Olinkha Gustafson-Pearce is module leader and lecturer in Graphic Communication in The School of Engineering and Design at Brunel University. She studied Graphic Information Design at Westminster University, and completed her doctoral research work in Information Architecture at Brunel. The focus of her research work is Information Architecture, with an emphasis on structure and navigation in Virtual Learning Environments, primarily virtual worlds. She is project leader of virtual Brunel, which is the Brunel University Web 3D site. As such, she has conducted research into how to build effective virtual spaces for both education and public engagement.She is a founding member and fellow at the Human Centred Design Institute.

Abstract: ‘Becoming virtual’

Since the 1980s cyberspace or the ‘digital realms’ have become ubiquitous across the globe. Through computers, mobile phones and tablets, we increasingly spend more of our lives living in cyberspace. In the early days, only science fiction created ‘virtual’ human ‘forms’, we ‘ordinary’ humans had to make do with a text username on the various sites and platforms we inhabited. Although these are still our main way of engaging with the various systems, since the advent of 3D virtual worlds, we can also have an avatar who represents ‘us’ as ‘beings’ in the cyberspaces of virtual worlds.

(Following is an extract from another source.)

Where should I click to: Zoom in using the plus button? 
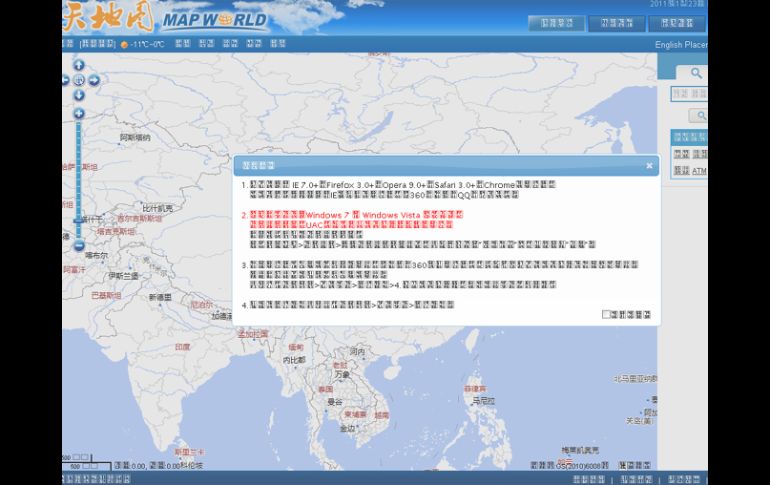(79, 113)
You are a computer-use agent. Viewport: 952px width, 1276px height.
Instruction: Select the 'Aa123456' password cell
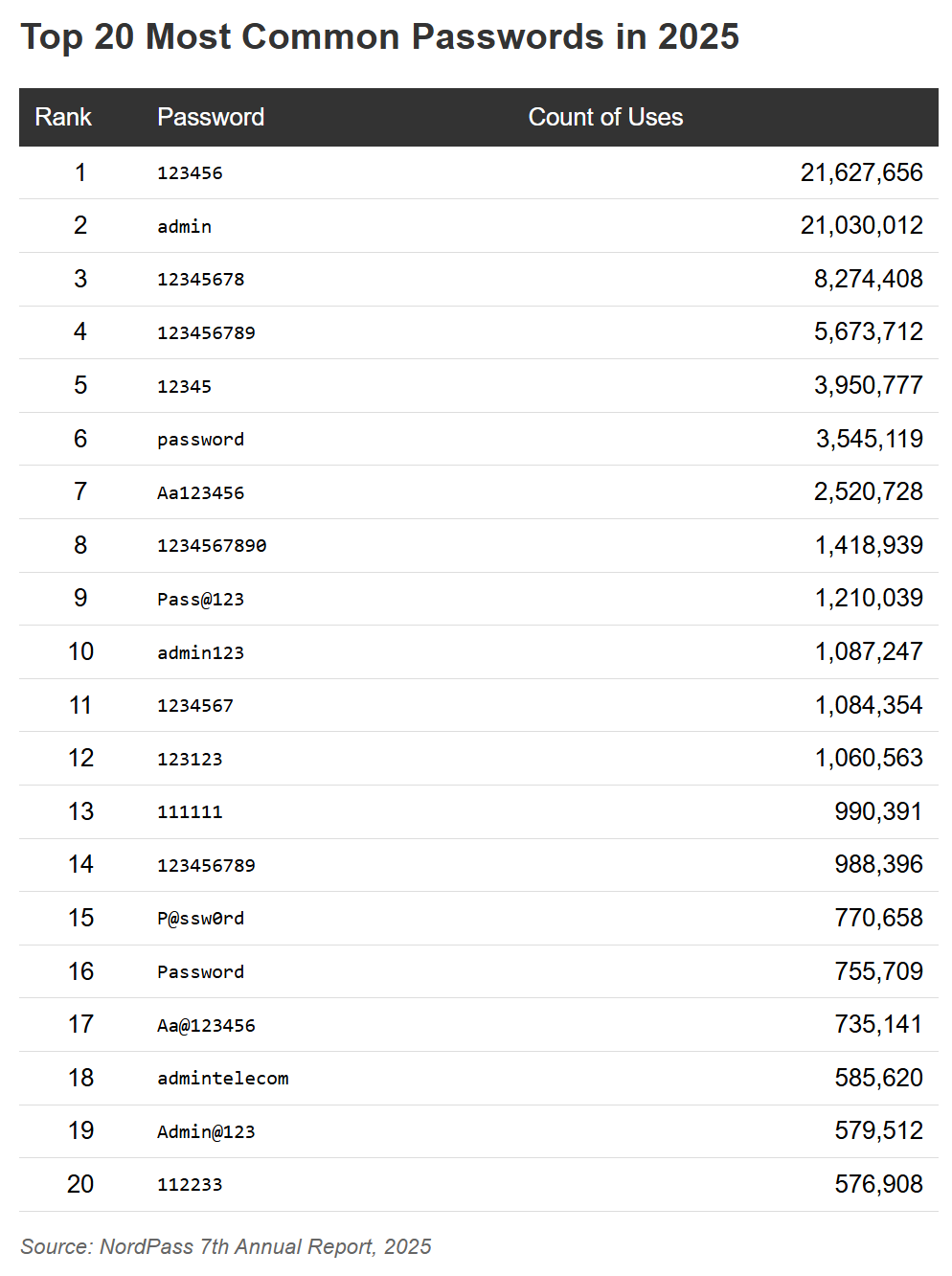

The avatar is usually ‘customizable’ and the individual personalizes it to fit their perception of the character they feel represents ‘them’ in that domain. Many people spend a large number of hours designing and altering their avatar and it becomes their main interface with the virtual world. As an avatar we are unique and instantly recognizable (if we want to be) to our colleagues and friends, and we can indeed spend a large part of our lives, living through the experiences of our avatar. But what is our avatar? How do we relate to it? Is it simply a tool, or, is it something more?


 

Performance by Dr Dani Ploeger

Dr. Daniël Ploeger is an artist and theorist. His work involves consumer technologies and readily available medical devices, and explores themes around technologized bodies, ecology, sexuality and vanity. Dani’s artwork has been featured in galleries and festivals throughout Europe, North-America and China, and his writing has been published in journals and books in the field of digital art and cultural studies. Dani is Senior Lecturer and Course Leader for Performance Arts at the Royal Central School of Speech and Drama, University of London. He is also Principal Investigator of the AHRC-funded research project “Bodies of Planned Obsolescence: Digital performance and the global politics of electronic waste,” which will include workshops, symposia and exhibitions in China, Nigeria and the UK during 2014-15.